On August 6, 2013, Cook signed with Lietuvos rytas of Lithuania for the 2013–14 season.

On September 30, 2014, Cook signed a two-month deal with Budućnost Podgorica of Montenegro. On November 14, 2014, he extended his contract with Budućnost for the rest of the season. On August 15, 2015, he re-signed with Budućnost for one more season.

On August 20, 2016, Cook signed with Spanish club Estudiantes for the 2016–17 season.
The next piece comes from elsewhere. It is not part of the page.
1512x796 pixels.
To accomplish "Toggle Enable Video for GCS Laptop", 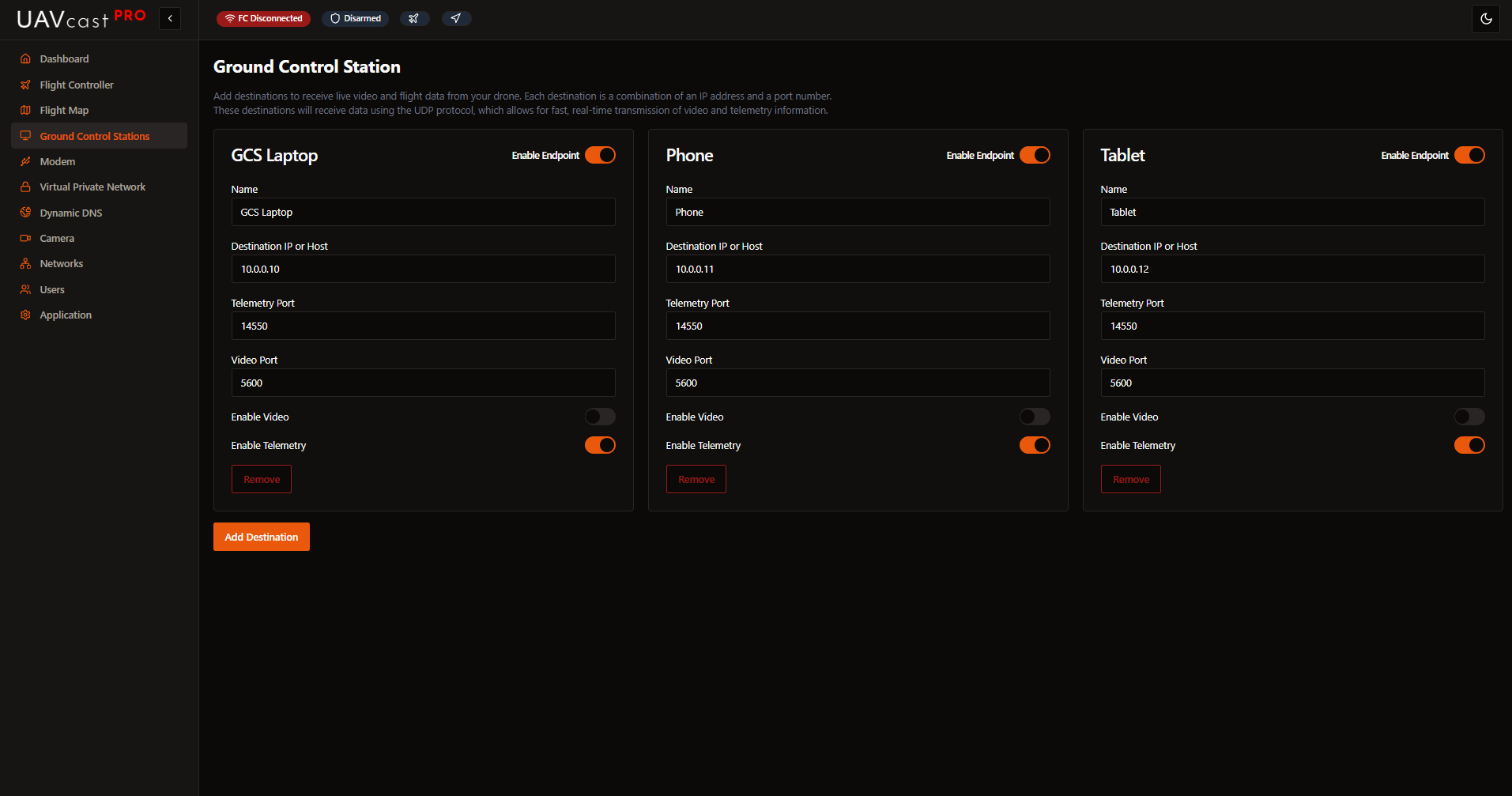I will (600, 417).
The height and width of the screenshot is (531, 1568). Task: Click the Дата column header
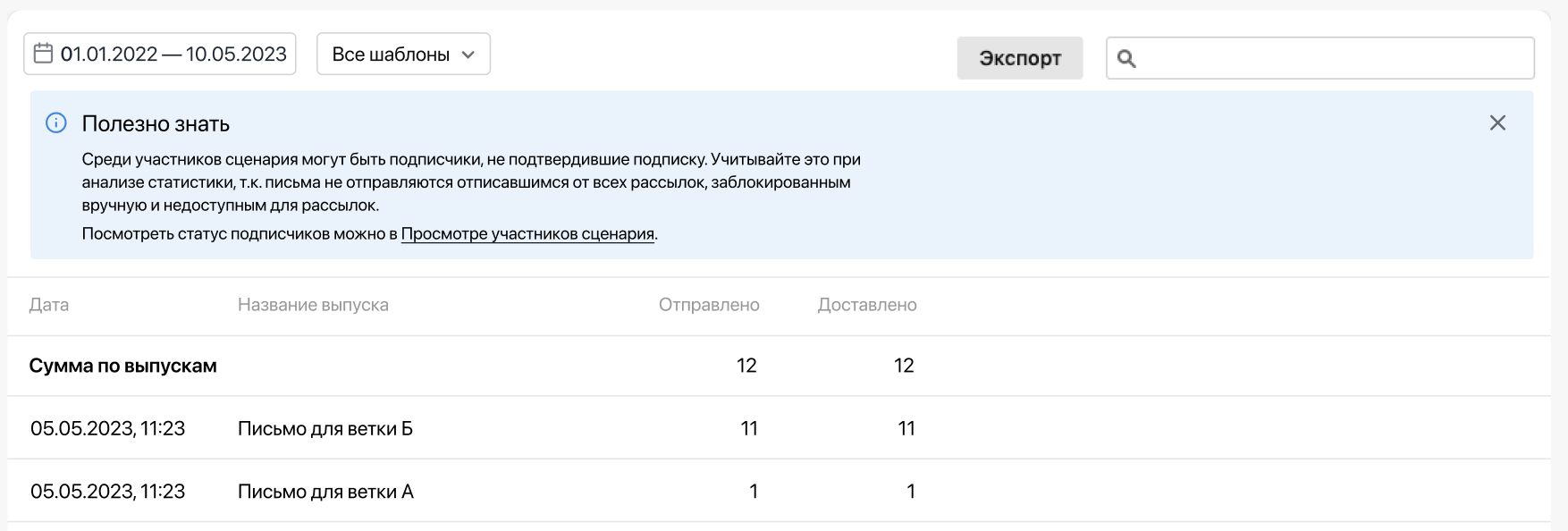49,305
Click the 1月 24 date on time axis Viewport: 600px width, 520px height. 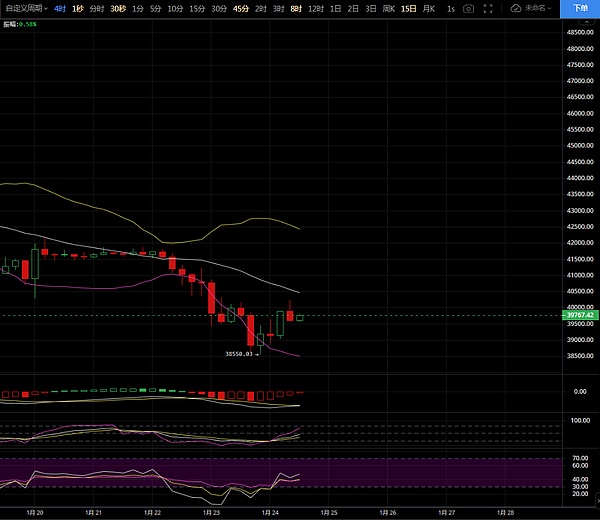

On July 17, 2019, Cook signed a one-plus-one deal with Herbalife Gran Canaria.

On July 24, 2020, he has signed with San Pablo Burgos of the Liga ACB.

On July 15, 2021, he has signed with Casademont Zaragoza of the Liga ACB.

==Coaching career==
On September 29, 2022, Cook was hired as an assistant coach for the Cleveland Charge of the NBA G League.

On October 24, 2023, Cook was hired as an assistant coach by the Cleveland Cavaliers.

==Career statistics==

===NBA===
====Regular season====

| Year | Team | GP | GS | MPG | FG% | 3P% | FT% | RPG | APG | SPG | BPG | PPG |
|---|---|---|---|---|---|---|---|---|---|---|---|---|
| 2003–04 | Portland | 17 | 0 | 8.2 | .259 | .000 | .000 | .4 | 1.4 | .6 | .0 | .8 |
| 2004–05 | Toronto | 5 | 0 | 14.8 | .417 | .000 | .500 | 1.4 | 4.4 | 1.2 | .2 | 4.6 |
| Career |  | 22 | 0 | 9.7 | .333 | .000 | .500 | .6 | 2.1 | .7 | .0 | 1.7 |

===EuroLeague===

| * | Led the league |

| Year | Team | GP | GS | MPG | FG% | 3P% | FT% | RPG | APG | SPG | BPG | PPG | PIR |
| 2008–09 | Málaga | 16 | 11 | 23.5 | .365 | .391 | .750 | 1.9 | 5.1 | 1.3 | — | 5.6 | 7.8 |
| 2009–10 | 16 | 15 | 27.9 | .408 | .385 | .794 | 1.8 | 5.9* | 1.2 | .1 | 9.7 | 10.9 |
| 2010–11 | Valencia | 21 | 21 | 30.0 | .386 | .361 | .791 | 2.4 | 5.5 | 1.8 | .0 | 8.0 | 10.9 |
| 2011–12 | Milano | 16 | 16 | 30.0 | .354 | .368 | .700 | 2.4 | 5.7* | 1.0 | — | 7.3 | 11.0 |
| 2012–13 | Milano | 10 | 10 | 28.2 | .480 | .462 | .583 | 1.7 | 5.0 | 1.4 | — | 7.3 | 9.8 |
| Baskonia | 18 | 8 | 20.4 | .322 | .333 | .500 | 1.1 | 3.5 | 1.2 | — | 3.1 | 4.5 |
| 2013–14 | Rytas | 8 | 7 | 29.6 | .263 | .297 | .727 | 1.6 | 5.9 | 1.3 | — | 6.1 | 6.5 |
| Career |  | 105 | 88 | 26.9 | .372 | .372 | .738 | 1.9 | 5.2 | 1.3 | .0 | 6.7 | 8.9 |

==Montenegrin national team==
In May 2008, Cook received Montenegrin citizenship, thus applying to represent Montenegro's national basketball team.